I'm currently working on a project and I have chosen to use Gmail for sending and receiving emails. I want to be able to send an email, have a user reply to it, and parse their response. The response can be any number of lines (so something like response.split('\n')[0] won't work). It should then be able to reply directly to that email thread.
I've been following the googleapiclient tutorials, but they leave a lot to be desired. However, I've managed to read email threads using:
service.users.threads().get(userId='me', id=thread_id).execute()

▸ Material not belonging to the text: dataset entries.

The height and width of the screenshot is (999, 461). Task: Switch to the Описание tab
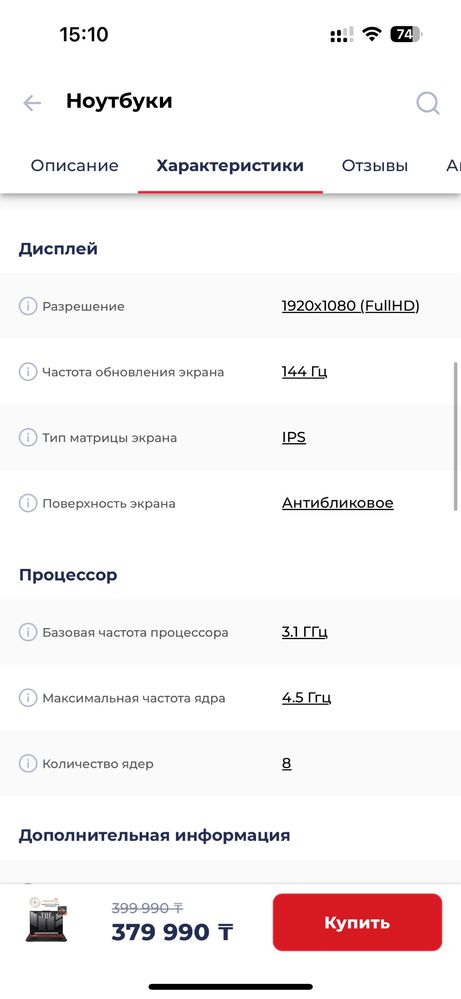(74, 166)
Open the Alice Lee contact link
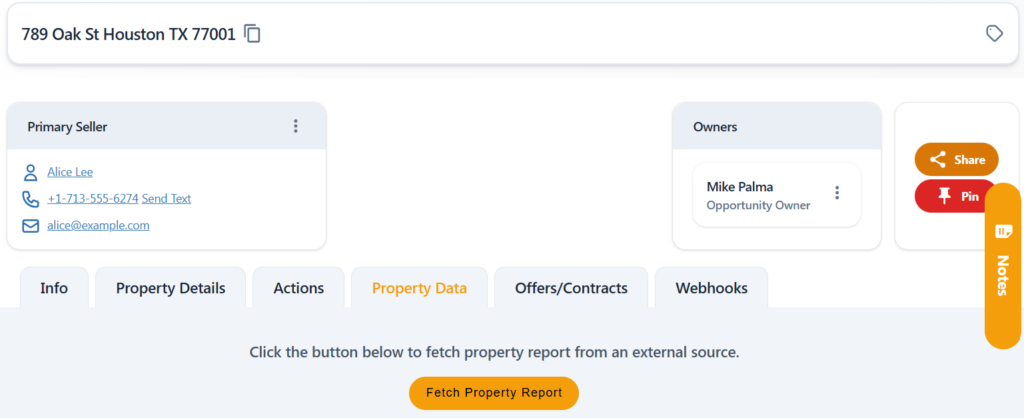 [x=70, y=172]
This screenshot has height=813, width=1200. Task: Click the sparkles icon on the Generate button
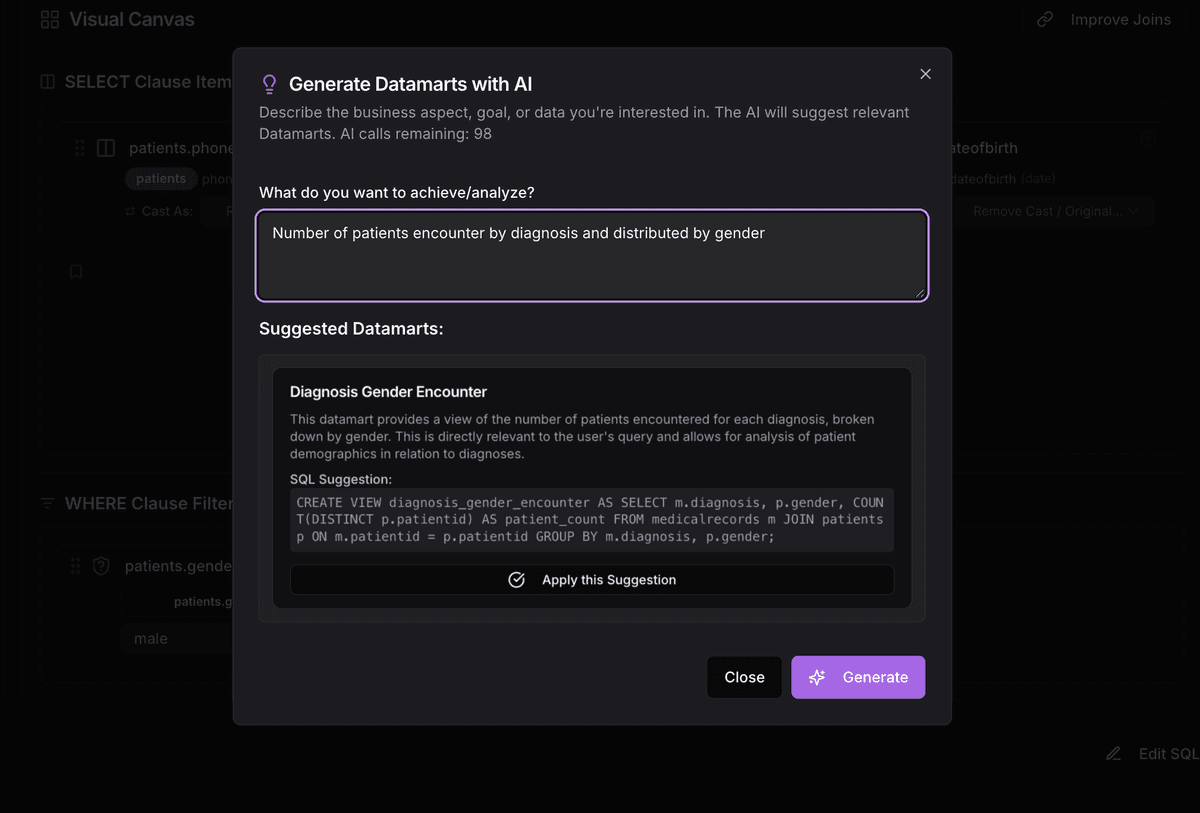click(817, 677)
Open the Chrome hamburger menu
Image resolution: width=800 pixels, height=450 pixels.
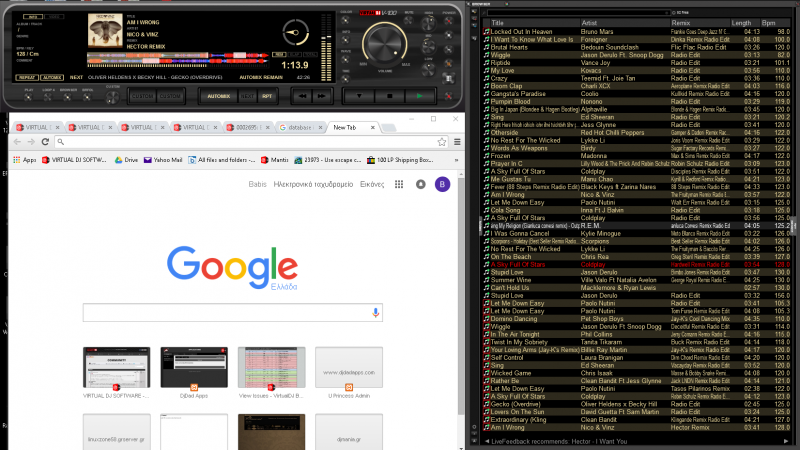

where thread_id is (predictably) the ID of the email thread (which I find elsewhere). In the large dict returned by this, there is a section of base64 data which contains the content of the email. This was the only place I could find the actual data for the response. Unfortunately, I get this when it is decoded:
b'This is my response from my phone\r\n\r\nOn Sat, 28 Nov 2020, 8:40 PM , <myemail#gmail.com>\r\nwrote:\r\n\r\n> This is sent from the python script\r\n>\r\n'
This is all the data in the thread, however, I only want the response as there is clearly no way to split this to get only the data I need. The best I can think of is to parse out anything of the form On <date>, <time>, but that could lead to problems. There must be another way to extract only This is my response from my phone and no other data.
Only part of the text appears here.